C-type natriuretic peptide plasma levels are reduced in obese adolescents

The high prevalence of obesity in children may increase the magnitude of lifetime risk of cardiovascular disease (CD). At present, explicit data for recommending biomarkers as routine pre-clinical markers of CD in children are lacking. C-type natriuretic peptide (CNP) is assuming increasing importance in CD; in adults with heart failure, its plasma levels are related to clinical and functional disease severity. We have previously reported five different reference intervals for blood CNP as a function of age in healthy children; however, data on plasma CNP levels in obese children are still lacking. Aim of this study was to assess CNP levels in obese adolescents and verify whether they differ from healthy subjects. Plasma CNP was measured in 29 obese adolescents (age: 11.8 ± 0.4 years; BMI: 29.8 ± 0.82) by radioimmunoassay and compared with the reference values of healthy subjects. BNP was also measured. Both plasma CNP and BNP levels were significantly lower in the obese adolescents compared to the appropriate reference values (CNP: 3.4 ± 0.2 vs 13.6 ± 2.3 pg/ml, p<0.0001; BNP: 18.8 ± 2.6 vs 36.9 ± 5.5 pg/ml, p=0.003). There was no significant difference between CNP values in males and females. As reported in adults, we observed lower plasma CNP and BNP levels in obese children, suggesting a defective natriuretic peptide system in these patients. An altered regulation of production, clearance and function of natriuretic peptides, already operating in obese adolescents, may possibly contribute to the future development of CD. Thus, the availability of drugs promoting the action of natriuretic peptides may represent an attractive therapeutic option to prevent CD.

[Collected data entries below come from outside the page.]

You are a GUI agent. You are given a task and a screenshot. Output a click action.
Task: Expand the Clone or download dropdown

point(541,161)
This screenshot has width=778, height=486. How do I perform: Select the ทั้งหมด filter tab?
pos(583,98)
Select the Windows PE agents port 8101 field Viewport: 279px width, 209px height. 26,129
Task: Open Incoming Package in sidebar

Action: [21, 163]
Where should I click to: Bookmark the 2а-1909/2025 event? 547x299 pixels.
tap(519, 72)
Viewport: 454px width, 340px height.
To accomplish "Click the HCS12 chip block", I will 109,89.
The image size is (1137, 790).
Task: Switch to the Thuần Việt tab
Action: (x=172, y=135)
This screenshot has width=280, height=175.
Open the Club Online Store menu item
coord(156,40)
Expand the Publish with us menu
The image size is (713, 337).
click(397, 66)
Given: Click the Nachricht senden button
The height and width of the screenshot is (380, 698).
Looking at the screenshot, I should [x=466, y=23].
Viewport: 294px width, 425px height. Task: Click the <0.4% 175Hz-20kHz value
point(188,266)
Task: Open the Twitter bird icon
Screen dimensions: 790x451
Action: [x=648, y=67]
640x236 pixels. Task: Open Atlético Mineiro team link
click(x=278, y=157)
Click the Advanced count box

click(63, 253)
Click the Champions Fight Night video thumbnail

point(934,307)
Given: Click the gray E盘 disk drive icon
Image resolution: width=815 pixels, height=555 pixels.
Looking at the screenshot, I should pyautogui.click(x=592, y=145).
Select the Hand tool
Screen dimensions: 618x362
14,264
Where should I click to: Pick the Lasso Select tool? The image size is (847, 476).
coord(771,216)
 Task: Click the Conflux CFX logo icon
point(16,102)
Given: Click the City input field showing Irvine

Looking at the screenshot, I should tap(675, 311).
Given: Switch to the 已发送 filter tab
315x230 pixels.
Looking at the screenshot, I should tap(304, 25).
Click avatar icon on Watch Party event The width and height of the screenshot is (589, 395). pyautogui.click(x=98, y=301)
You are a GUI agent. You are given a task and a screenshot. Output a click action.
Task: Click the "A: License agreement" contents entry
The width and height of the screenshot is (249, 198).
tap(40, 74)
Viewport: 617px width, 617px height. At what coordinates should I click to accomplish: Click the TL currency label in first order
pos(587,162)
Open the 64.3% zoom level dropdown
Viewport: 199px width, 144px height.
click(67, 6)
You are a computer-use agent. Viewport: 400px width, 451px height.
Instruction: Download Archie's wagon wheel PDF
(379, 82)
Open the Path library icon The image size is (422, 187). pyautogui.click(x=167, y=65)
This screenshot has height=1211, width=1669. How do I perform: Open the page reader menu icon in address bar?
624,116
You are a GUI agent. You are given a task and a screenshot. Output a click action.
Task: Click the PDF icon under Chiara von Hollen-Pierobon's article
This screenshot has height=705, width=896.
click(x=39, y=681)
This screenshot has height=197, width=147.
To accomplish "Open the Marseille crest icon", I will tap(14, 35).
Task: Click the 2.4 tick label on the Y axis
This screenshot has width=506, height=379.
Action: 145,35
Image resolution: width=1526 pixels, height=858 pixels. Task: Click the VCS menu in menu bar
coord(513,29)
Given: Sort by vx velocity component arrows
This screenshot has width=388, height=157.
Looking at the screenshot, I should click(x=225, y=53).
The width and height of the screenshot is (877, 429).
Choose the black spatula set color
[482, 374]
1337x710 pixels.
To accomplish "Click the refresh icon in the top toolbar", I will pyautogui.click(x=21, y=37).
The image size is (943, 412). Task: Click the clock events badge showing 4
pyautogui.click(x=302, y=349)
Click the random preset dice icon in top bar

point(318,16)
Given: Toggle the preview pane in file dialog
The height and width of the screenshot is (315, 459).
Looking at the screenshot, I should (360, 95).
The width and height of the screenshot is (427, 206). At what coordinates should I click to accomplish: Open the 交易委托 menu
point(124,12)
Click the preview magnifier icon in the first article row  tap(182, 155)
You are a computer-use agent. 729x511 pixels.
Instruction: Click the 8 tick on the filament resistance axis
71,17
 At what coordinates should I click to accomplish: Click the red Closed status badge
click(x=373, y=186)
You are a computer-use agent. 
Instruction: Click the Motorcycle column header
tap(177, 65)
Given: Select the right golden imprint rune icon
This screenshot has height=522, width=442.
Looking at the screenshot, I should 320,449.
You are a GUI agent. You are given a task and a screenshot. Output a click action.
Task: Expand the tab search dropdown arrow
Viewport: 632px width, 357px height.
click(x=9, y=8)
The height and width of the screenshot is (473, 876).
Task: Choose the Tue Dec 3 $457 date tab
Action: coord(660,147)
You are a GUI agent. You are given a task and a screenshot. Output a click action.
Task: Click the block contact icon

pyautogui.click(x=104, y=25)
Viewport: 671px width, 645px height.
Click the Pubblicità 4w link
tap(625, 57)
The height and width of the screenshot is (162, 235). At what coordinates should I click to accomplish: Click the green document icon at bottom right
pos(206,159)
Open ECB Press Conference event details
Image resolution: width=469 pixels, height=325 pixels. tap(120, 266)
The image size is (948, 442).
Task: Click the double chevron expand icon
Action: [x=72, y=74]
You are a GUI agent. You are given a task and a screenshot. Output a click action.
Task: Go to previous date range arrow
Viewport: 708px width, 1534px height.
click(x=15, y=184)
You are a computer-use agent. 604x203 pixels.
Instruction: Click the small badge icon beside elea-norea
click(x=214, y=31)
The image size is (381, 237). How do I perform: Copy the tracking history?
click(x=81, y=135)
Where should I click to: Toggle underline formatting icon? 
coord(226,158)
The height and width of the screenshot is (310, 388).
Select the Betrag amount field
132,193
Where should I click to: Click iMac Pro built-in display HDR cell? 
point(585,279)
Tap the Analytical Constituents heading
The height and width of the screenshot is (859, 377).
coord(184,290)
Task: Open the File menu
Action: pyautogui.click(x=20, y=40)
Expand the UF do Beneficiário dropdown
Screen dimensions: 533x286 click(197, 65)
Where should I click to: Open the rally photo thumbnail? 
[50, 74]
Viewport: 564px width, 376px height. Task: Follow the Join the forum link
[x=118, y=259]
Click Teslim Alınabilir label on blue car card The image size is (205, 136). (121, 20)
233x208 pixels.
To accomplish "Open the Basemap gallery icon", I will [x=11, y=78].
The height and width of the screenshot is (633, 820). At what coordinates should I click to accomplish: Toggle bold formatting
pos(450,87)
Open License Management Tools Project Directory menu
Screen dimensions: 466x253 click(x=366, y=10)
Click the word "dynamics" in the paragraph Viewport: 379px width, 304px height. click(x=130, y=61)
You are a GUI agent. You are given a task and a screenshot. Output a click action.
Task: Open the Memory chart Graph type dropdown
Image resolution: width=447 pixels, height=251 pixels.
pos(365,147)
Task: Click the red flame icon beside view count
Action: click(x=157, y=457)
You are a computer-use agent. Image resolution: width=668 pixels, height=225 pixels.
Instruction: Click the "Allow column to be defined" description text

C-type natriuretic peptide transcriptomic profiling increases in human leukocytes of patients with chronic heart failure as a function of clinical severity

The aim of this study was to evaluate the transcriptomic profiling of C-type natriuretic peptide (CNP) and of its specific receptor, NPR-B in human leukocytes of heart failure (HF) patients as a function of clinical severity, assessing the possible changes with respect to healthy subjects (C). mRNA expression was evaluated by Real-Time PCR and total RNA was extracted from leukocytes of C (n=8) and of HF patients (NYHA I-II, n=7; NYHA III-IV, n=13) with PAXgene Blood RNA Kit. Significantly higher levels of CNP mRNA expression were found in HF patients as a function of clinical severity (C=0.23±0.058, NYHA I-II=0.47±0.18, NYHA III-IV=2.58±0.71, p=0.005 C vs NYHA III-IV, p=0.017 NYHA I-II vs NYHA III-IV) and NPR-B transcript levels resulted down-regulated in HF patients with higher NYHA class (C=2.2±0.61, NYHA I-II=2.76±0.46, NYHA III-IV=0.29±0.13, p=0.001 C vs NYHA III-IV, p<0.0001 NYHA I-II vs NYHA III-IV). A significant negative correlation between CNP and NPR-B mRNA expression (r=0.5, p=0.03) was also observed. These results suggest a co-regulation of NPR-B and CNP expression supporting the relevance of this receptor in human disease characterized by a marked inflammatory/immune component and suggesting the possibility of manipulating inflammation via pharmacological agents selective for this receptor.